**Problem requirements**
The listing must be reproduced in full, exactly as it stands.

**Given records**
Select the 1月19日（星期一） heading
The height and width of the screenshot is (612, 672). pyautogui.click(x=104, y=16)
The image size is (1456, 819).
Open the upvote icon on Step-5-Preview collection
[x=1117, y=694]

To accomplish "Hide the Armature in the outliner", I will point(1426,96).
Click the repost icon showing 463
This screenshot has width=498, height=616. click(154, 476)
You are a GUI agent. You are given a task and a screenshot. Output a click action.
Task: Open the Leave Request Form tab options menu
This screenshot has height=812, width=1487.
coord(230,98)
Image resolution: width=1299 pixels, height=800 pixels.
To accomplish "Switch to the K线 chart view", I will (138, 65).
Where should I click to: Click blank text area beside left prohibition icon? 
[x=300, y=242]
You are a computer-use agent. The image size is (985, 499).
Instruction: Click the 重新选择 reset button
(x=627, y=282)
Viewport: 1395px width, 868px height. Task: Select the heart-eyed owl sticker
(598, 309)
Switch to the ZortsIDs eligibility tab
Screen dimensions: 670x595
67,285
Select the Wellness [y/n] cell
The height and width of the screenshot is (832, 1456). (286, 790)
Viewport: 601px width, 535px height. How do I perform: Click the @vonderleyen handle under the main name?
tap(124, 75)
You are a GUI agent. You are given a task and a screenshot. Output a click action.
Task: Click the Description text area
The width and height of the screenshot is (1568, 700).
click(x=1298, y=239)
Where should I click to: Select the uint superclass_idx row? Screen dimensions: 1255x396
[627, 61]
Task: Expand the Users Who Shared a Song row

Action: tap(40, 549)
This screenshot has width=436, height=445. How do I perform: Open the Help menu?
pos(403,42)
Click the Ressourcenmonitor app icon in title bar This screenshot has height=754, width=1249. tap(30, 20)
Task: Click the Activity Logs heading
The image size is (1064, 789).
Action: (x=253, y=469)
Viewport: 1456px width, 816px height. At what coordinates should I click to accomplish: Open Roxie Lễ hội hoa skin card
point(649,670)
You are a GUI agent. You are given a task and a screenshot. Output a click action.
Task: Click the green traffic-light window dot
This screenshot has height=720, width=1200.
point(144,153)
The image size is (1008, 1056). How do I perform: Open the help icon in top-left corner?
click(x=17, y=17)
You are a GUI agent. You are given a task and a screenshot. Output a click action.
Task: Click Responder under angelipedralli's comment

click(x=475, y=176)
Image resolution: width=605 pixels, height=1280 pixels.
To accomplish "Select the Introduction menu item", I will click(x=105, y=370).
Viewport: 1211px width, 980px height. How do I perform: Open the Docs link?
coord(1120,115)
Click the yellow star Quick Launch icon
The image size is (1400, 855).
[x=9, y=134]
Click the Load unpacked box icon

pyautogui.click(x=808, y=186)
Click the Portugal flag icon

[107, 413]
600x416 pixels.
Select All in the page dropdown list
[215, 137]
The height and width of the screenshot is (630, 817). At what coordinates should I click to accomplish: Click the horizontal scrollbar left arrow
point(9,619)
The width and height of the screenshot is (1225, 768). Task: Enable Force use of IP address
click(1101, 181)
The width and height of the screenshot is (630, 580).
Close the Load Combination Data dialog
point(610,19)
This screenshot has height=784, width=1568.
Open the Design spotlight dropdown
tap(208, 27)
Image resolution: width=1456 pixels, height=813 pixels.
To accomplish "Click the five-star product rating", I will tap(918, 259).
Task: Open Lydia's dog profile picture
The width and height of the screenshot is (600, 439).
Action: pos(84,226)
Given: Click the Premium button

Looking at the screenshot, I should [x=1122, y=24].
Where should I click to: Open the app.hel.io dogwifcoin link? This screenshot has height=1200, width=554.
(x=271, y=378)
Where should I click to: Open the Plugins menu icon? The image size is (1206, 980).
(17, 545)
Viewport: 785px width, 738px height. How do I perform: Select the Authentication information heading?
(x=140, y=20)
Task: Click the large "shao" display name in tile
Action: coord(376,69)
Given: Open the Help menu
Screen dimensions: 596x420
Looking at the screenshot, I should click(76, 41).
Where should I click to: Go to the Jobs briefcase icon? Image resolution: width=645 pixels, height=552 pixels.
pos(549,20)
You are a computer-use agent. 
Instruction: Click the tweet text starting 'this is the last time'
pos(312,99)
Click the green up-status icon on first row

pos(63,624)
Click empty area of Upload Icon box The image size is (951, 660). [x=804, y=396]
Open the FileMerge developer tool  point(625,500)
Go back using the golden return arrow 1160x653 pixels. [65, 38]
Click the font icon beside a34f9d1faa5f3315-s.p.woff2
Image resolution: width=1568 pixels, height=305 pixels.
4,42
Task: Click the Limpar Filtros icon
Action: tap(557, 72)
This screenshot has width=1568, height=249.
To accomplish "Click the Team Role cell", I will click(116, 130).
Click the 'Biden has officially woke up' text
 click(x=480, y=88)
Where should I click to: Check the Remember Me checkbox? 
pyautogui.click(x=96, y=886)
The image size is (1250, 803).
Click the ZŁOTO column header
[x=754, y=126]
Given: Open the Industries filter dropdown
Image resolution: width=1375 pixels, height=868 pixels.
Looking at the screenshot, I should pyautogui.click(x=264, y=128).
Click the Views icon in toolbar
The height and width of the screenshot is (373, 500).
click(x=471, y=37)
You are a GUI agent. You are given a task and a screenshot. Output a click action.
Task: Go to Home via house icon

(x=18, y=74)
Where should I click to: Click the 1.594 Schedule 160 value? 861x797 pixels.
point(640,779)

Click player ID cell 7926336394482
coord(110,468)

**Expected output**
Select the 1月19日（星期一） heading
The height and width of the screenshot is (612, 672). pyautogui.click(x=104, y=16)
The image size is (1456, 819).
Open the upvote icon on Step-5-Preview collection
[x=1117, y=694]

To accomplish "Hide the Armature in the outliner", I will point(1426,96).
Click the repost icon showing 463
This screenshot has width=498, height=616. click(154, 476)
You are a GUI agent. You are given a task and a screenshot. Output a click action.
Task: Open the Leave Request Form tab options menu
This screenshot has height=812, width=1487.
coord(230,98)
Image resolution: width=1299 pixels, height=800 pixels.
To accomplish "Switch to the K线 chart view", I will (138, 65).
Where should I click to: Click blank text area beside left prohibition icon? 
[x=300, y=242]
You are a computer-use agent. The image size is (985, 499).
Instruction: Click the 重新选择 reset button
(x=627, y=282)
Viewport: 1395px width, 868px height. Task: Select the heart-eyed owl sticker
(598, 309)
Switch to the ZortsIDs eligibility tab
Screen dimensions: 670x595
67,285
Select the Wellness [y/n] cell
The height and width of the screenshot is (832, 1456). (286, 790)
Viewport: 601px width, 535px height. How do I perform: Click the @vonderleyen handle under the main name?
tap(124, 75)
You are a GUI agent. You are given a task and a screenshot. Output a click action.
Task: Click the Description text area
The width and height of the screenshot is (1568, 700).
click(x=1298, y=239)
Where should I click to: Select the uint superclass_idx row? Screen dimensions: 1255x396
[627, 61]
Task: Expand the Users Who Shared a Song row

Action: tap(40, 549)
This screenshot has width=436, height=445. How do I perform: Open the Help menu?
pos(403,42)
Click the Ressourcenmonitor app icon in title bar This screenshot has height=754, width=1249. tap(30, 20)
Task: Click the Activity Logs heading
The image size is (1064, 789).
Action: (x=253, y=469)
Viewport: 1456px width, 816px height. At what coordinates should I click to accomplish: Open Roxie Lễ hội hoa skin card
point(649,670)
You are a GUI agent. You are given a task and a screenshot. Output a click action.
Task: Click the green traffic-light window dot
This screenshot has height=720, width=1200.
point(144,153)
The image size is (1008, 1056). How do I perform: Open the help icon in top-left corner?
click(x=17, y=17)
You are a GUI agent. You are given a task and a screenshot. Output a click action.
Task: Click Responder under angelipedralli's comment

click(x=475, y=176)
Image resolution: width=605 pixels, height=1280 pixels.
To accomplish "Select the Introduction menu item", I will click(x=105, y=370).
Viewport: 1211px width, 980px height. How do I perform: Open the Docs link?
coord(1120,115)
Click the yellow star Quick Launch icon
The image size is (1400, 855).
[x=9, y=134]
Click the Load unpacked box icon

pyautogui.click(x=808, y=186)
Click the Portugal flag icon

[107, 413]
600x416 pixels.
Select All in the page dropdown list
[215, 137]
The height and width of the screenshot is (630, 817). At what coordinates should I click to accomplish: Click the horizontal scrollbar left arrow
point(9,619)
The width and height of the screenshot is (1225, 768). Task: Enable Force use of IP address
click(1101, 181)
The width and height of the screenshot is (630, 580).
Close the Load Combination Data dialog
point(610,19)
This screenshot has height=784, width=1568.
Open the Design spotlight dropdown
tap(208, 27)
Image resolution: width=1456 pixels, height=813 pixels.
To accomplish "Click the five-star product rating", I will tap(918, 259).
Task: Open Lydia's dog profile picture
The width and height of the screenshot is (600, 439).
Action: pos(84,226)
Given: Click the Premium button

Looking at the screenshot, I should [x=1122, y=24].
Where should I click to: Open the app.hel.io dogwifcoin link? This screenshot has height=1200, width=554.
(x=271, y=378)
Where should I click to: Open the Plugins menu icon? The image size is (1206, 980).
(17, 545)
Viewport: 785px width, 738px height. How do I perform: Select the Authentication information heading?
(x=140, y=20)
Task: Click the large "shao" display name in tile
Action: coord(376,69)
Given: Open the Help menu
Screen dimensions: 596x420
Looking at the screenshot, I should click(76, 41).
Where should I click to: Go to the Jobs briefcase icon? Image resolution: width=645 pixels, height=552 pixels.
pos(549,20)
You are a computer-use agent. 
Instruction: Click the tweet text starting 'this is the last time'
pos(312,99)
Click the green up-status icon on first row

pos(63,624)
Click empty area of Upload Icon box The image size is (951, 660). [x=804, y=396]
Open the FileMerge developer tool  point(625,500)
Go back using the golden return arrow 1160x653 pixels. [65, 38]
Click the font icon beside a34f9d1faa5f3315-s.p.woff2
Image resolution: width=1568 pixels, height=305 pixels.
4,42
Task: Click the Limpar Filtros icon
Action: tap(557, 72)
This screenshot has width=1568, height=249.
To accomplish "Click the Team Role cell", I will click(116, 130).
Click the 'Biden has officially woke up' text
 click(x=480, y=88)
Where should I click to: Check the Remember Me checkbox? 
pyautogui.click(x=96, y=886)
The image size is (1250, 803).
Click the ZŁOTO column header
[x=754, y=126]
Given: Open the Industries filter dropdown
Image resolution: width=1375 pixels, height=868 pixels.
Looking at the screenshot, I should pyautogui.click(x=264, y=128).
Click the Views icon in toolbar
The height and width of the screenshot is (373, 500).
click(x=471, y=37)
You are a GUI agent. You are given a task and a screenshot. Output a click action.
Task: Go to Home via house icon

(x=18, y=74)
Where should I click to: Click the 1.594 Schedule 160 value? 861x797 pixels.
point(640,779)

Click player ID cell 7926336394482
coord(110,468)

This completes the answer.